Top of Records supplied

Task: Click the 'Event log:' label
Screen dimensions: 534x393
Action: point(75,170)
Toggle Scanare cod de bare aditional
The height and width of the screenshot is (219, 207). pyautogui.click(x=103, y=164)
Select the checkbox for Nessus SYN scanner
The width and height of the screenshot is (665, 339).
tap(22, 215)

Bottom of Records supplied

**Task directions:** Transcribe the entries above, every line exactly as it reads.

**Completed task:**
Task: Click the 'Event log:' label
Screen dimensions: 534x393
Action: point(75,170)
Toggle Scanare cod de bare aditional
The height and width of the screenshot is (219, 207). pyautogui.click(x=103, y=164)
Select the checkbox for Nessus SYN scanner
The width and height of the screenshot is (665, 339).
tap(22, 215)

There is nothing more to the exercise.